I get many, many emails in my job role. I could spend all day just responding to those, but I'd never get any work done. I have to prioritise, and often responding to emails is away down the list. The important ones that require a reply will be responded to though.

roundaboutthehillsareshining · 09/12/2025 09:26

Lamentingalways · 09/12/2025 08:23

Are you asking OP if she’s thick? You would have to be be pretty thick to think this is how to email someone. She did specify that she emailed the tutor so surely she understands how emails work.

Not necessarily. It's often driven by a CRM system - the system knows who the tutor is, who the attendees are and sends the email "from" the tutor. Partly to outwit anti-spam, and also because we know people are more likely to engage with emails they perceive as personally directed to them. But in reality, the tutor will usually either ignore any replies (because they aren't contracted to manage the admin) or send them on to the training company for a response.

Greggsit · 09/12/2025 19:44

I think the ones saying ‘pick up the phone’ might have missed the part where you actually drove over to get something sorted.

No, I'm saying pick up the phone instead of taking however much time it takes to drive somewhere unnecessarily!

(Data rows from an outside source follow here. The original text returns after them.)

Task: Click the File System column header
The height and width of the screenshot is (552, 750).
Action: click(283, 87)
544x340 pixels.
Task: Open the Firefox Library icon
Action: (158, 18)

QuiltPlantCandle · 11/12/2025 14:05

Lizchapman · 08/12/2025 14:19

Have you tried picking up a phone and ringing them instead of emailing then if necessary just send a confirmatory email afterwards?

Many times you need a record of what has been discussed and decided, which is where emails are particularly helpful, but only if people are willing to respond.

EmeraldRoulette · 11/12/2025 19:23

@OnTheNiceishList i'm with you, mostly

I can accept that people who don't need the work won't reply - I had this experience trying to book a handyman job recently - but for people who are actually working for an organisation, it's a really bad reputation

For scenario A, I wouldn't want to drive over to that place and make the booking. I would think they weren't efficient enough to handle an event if they don't reply to phone messages or emails in two weeks.

For scenario B, I suspect the tutor is not the person to tell? But I don't know. You would think that it would be somebody's job to reply to you and just politely say "yes we are aware of that".

For scenario C, it would certainly put me off volunteering but I no longer do that anyway

There's definitely a complete lack of efficiency going on and out of office messages seem to have gone out of fashion. I don't understand why. It's probably just part of the "can't be bothereditis" that is so prevalent at the moment.